About Our Project
The Justice in Mexico Project is the continuation of a collaborative research initiative entitled the Project on Reforming the Administration of Justice in Mexico and launched by Wayne Cornelius and David Shirk at the Center for U.S.-Mexican Studies of University of California, San Diego (2002-2005). In September of 2005, David Shirk relocated the project and its funding to the Trans-Border Institute of the University of San Diego (TBI), which became the host institution for this multi-year research project on the administration of justice and the rule of law in Mexico. Now based at the University of San Diego, the TBI Justice in Mexico Project continues to promote analysis, dialogue, and policy solutions to address a variety of urgent problems related justice sector reform and the rule of law in Mexico and the U.S.-Mexican border region.
The three-fold rationale for the TBI Justice in Mexico Project is based on: (1) the need to decentralize justice sector analysis and reform efforts in Mexico, (2) the need for a greater emphasis on promoting effective reform and best practices in the Mexican justice sector, and (3) the need for a US-based partner for helping to generate and disseminate analysis on Mexican justice reform initiatives.
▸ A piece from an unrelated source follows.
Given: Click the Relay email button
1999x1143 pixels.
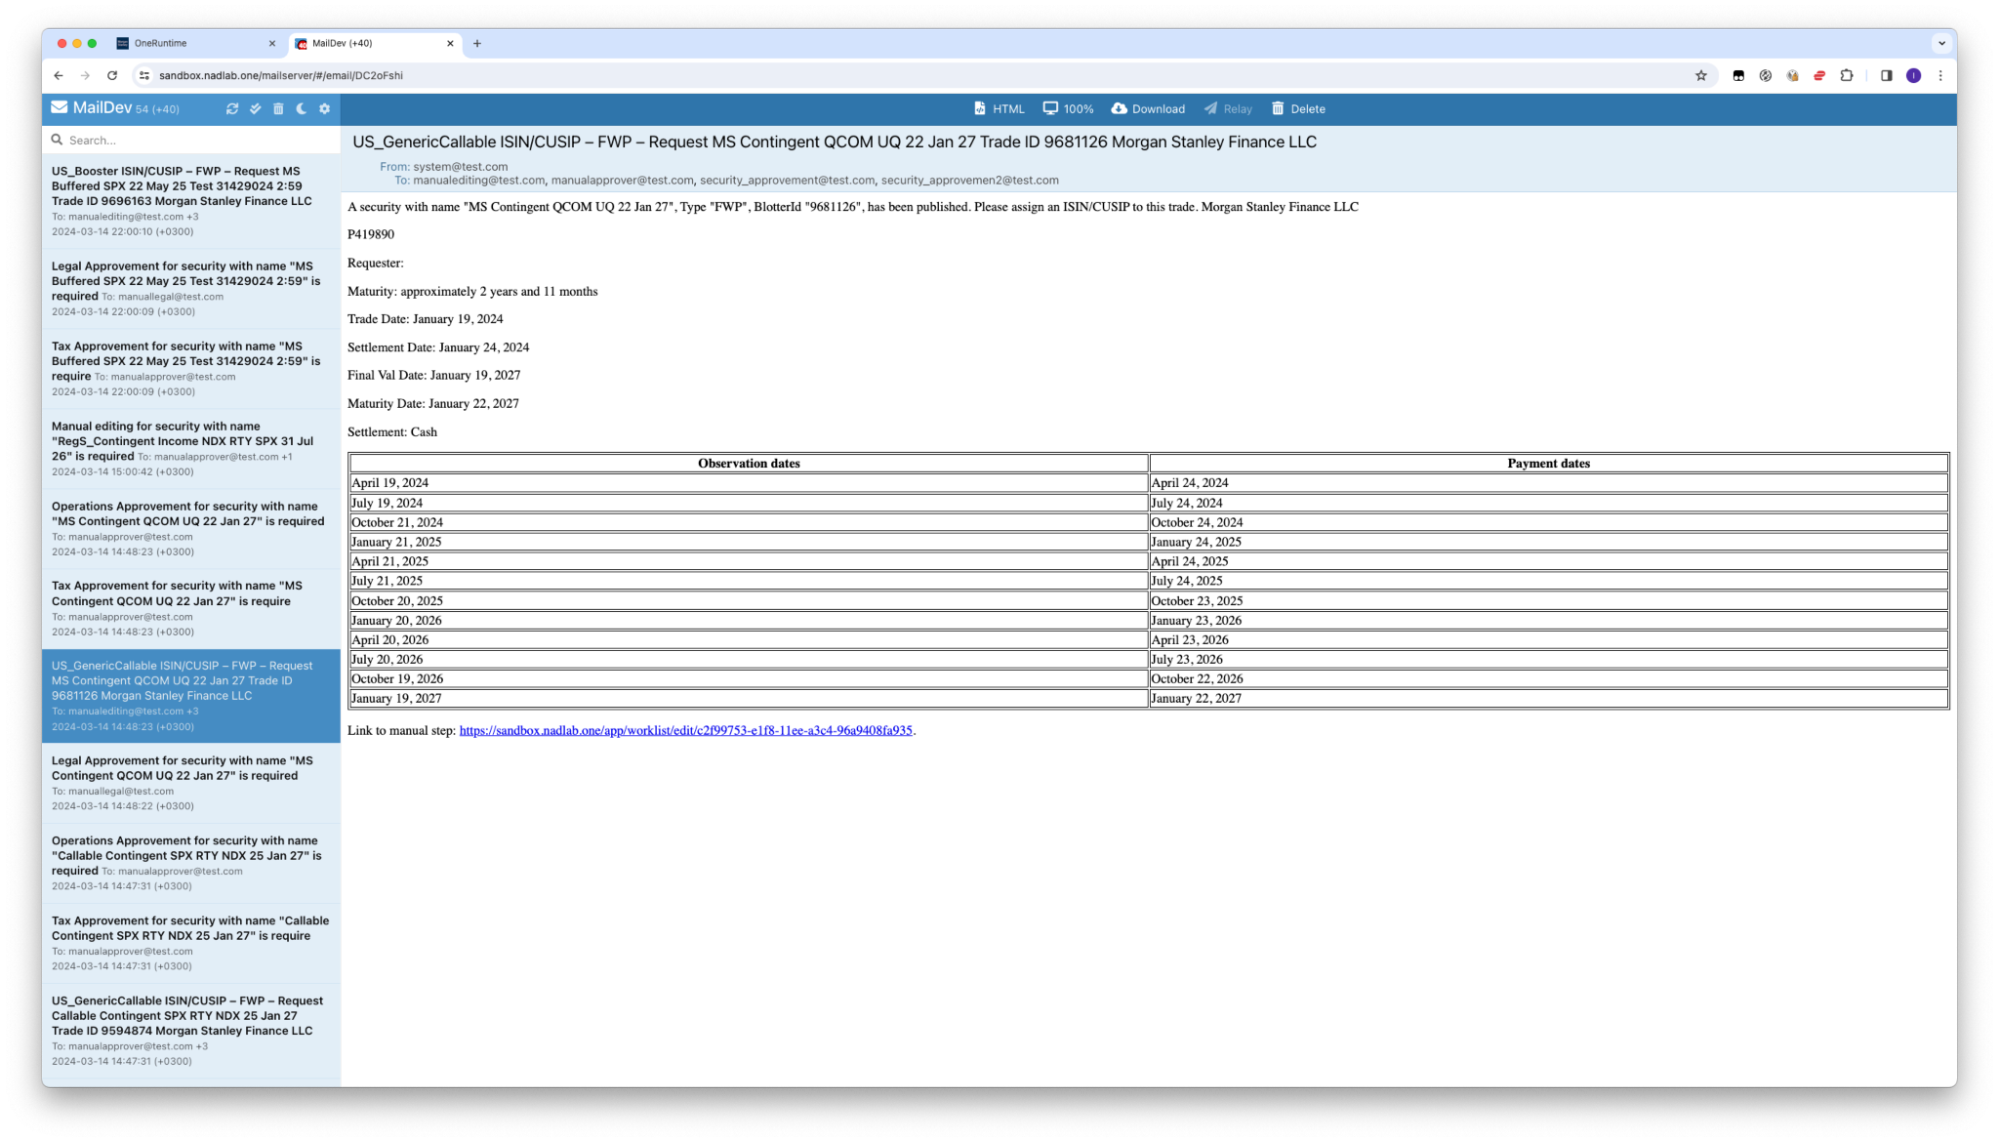Looking at the screenshot, I should pyautogui.click(x=1228, y=109).
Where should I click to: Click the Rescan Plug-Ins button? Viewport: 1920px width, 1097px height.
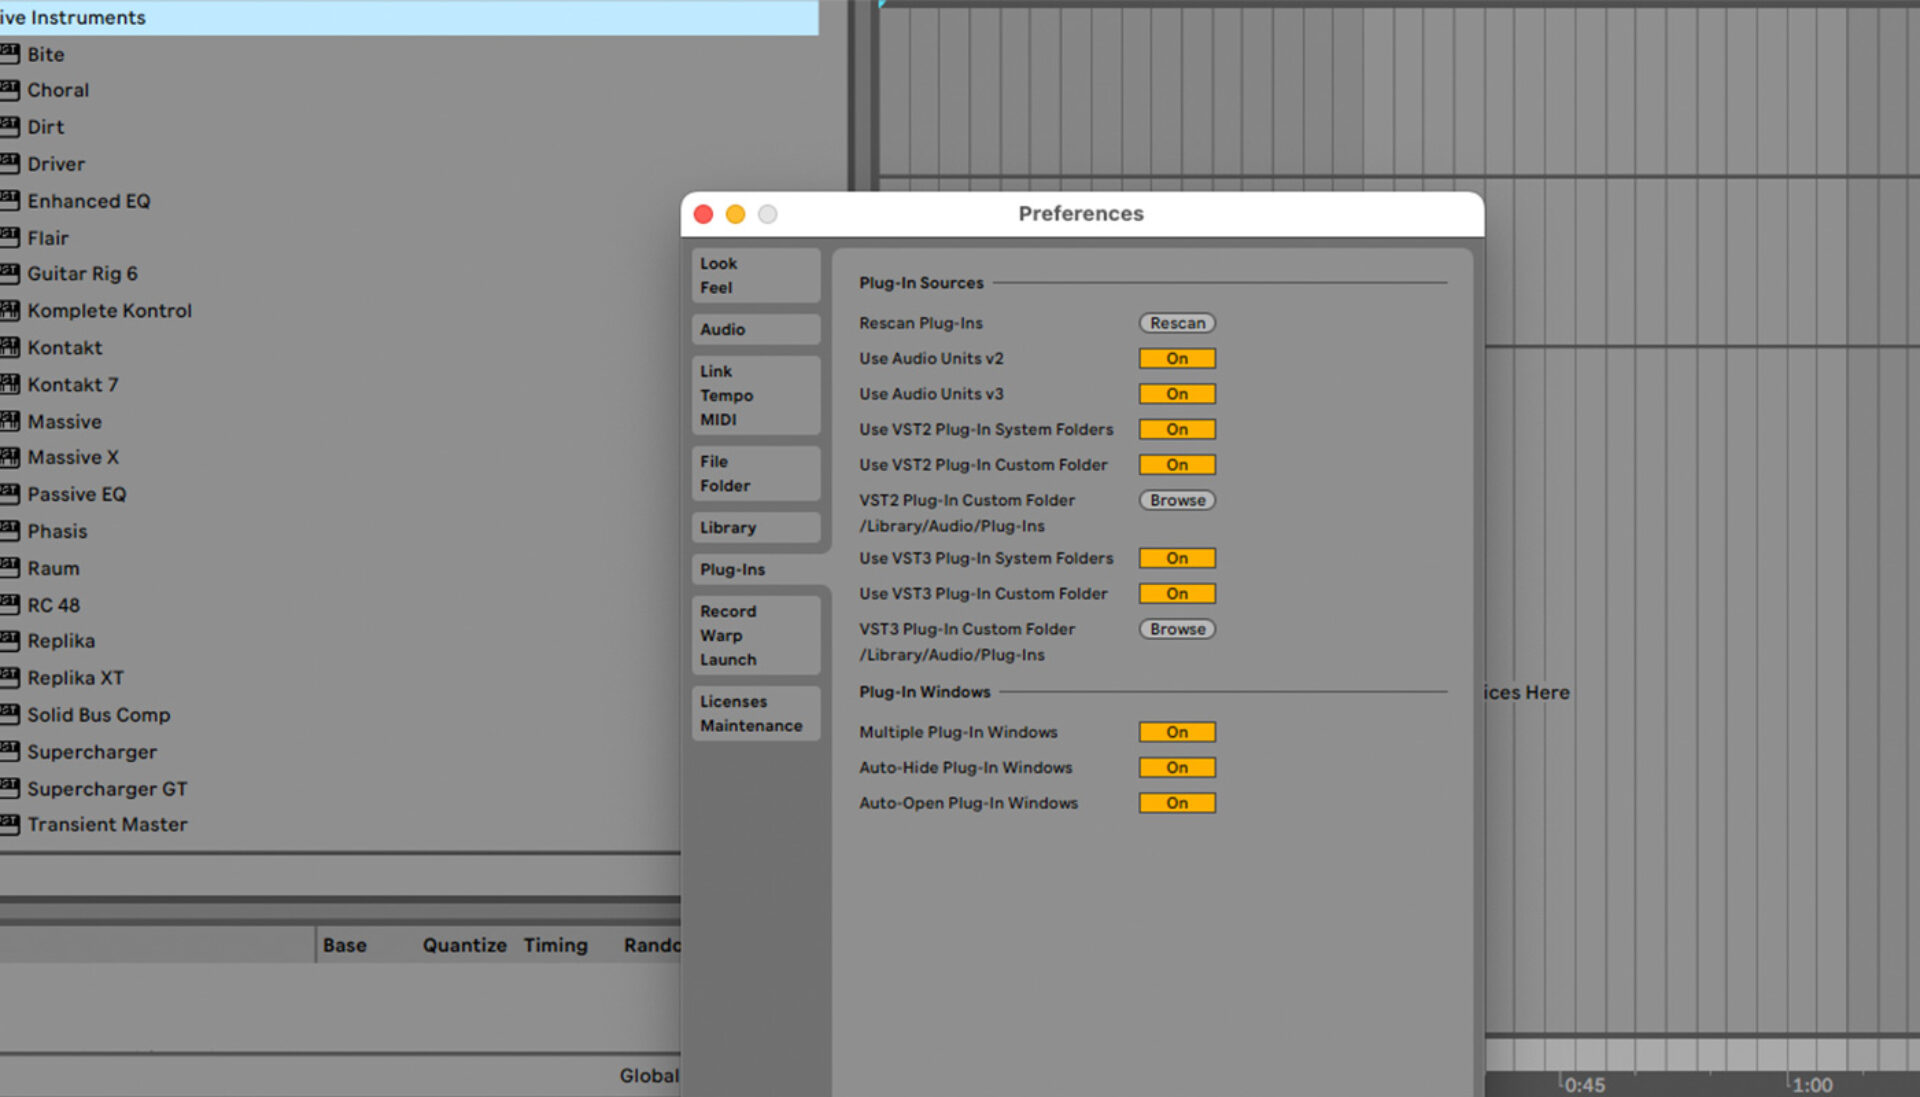(x=1176, y=323)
In February 2009, the Justice in Mexico Project initiated this blog on related rule of law and security issues. The content of this blog is wide-ranging, but generally fits into our main areas for analysis of rule of law: law and order, transparency and accountability, and access to justice. The goal of this blog is to disseminate information about events in the Mexican justice sector, as well as other relevant developments reported in news stories, reports, and other sources. We make a special effort to provide coverage of issues and developments reported in Mexico, which often do not make it into the mainstream U.S. or international news, especially local events and recent developments in justice sector reform.
The Justice in Mexico Project has four major goals and activities:
A. To conduct research on justice reform and rule of law in Mexico in collaboration with institutional partners in Mexico and the United States.
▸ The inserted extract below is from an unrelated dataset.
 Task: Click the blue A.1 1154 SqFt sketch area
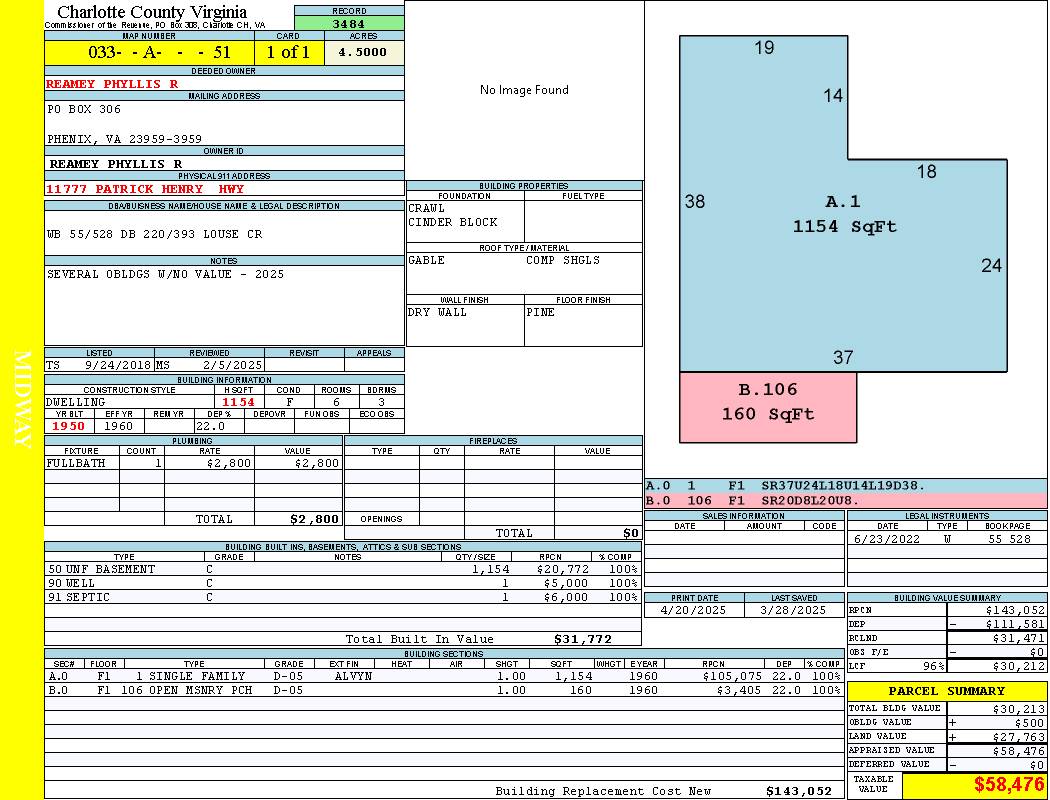pos(843,214)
B. To produce and distribute publications focused on the analysis of justice reform and the rule of law in Mexico.
C. To sponsor and organize seminars, conferences and events to promote a constructive dialogue on rule of law related topics.
D. To generate and organize relevant data on rule of law indicators in Mexico.
The Justice in Mexico Project coordinates and disseminates research on three major components of the rule of law:
1. ORDER. The regulation of individual behavior within society under the law,
2. ACCOUNTABILITY. The accountability of the state and its representatives under the law, and
3. ACCESS. Equal access to justice through the law.
The first component refers to the maintenance of “order,” in terms of the provision of security, the regulation of social conduct, and the resolution of grievances according to a previously devised legal code. Order maintenance implies the existence of effective mechanisms for addressing deviant behavior from established law. “Accountability,” the second component, refers a State that is itself committed to be responsive to their citizens, to protect their individual rights and to abide the established legal order. Accountability is critical to contemporary notions of the rule of law in which groups and individuals in society must be protected from arbitrary or improper conduct by the State and its representatives. Finally, the notion of “access to justice” requires that the enforcement of the law be efficient and predictable, that people have equal access to justice and equal treatment before the law. This component of the rule of law is based on the relatively modern and inherently normative understanding that the law must be effective, swift, and just.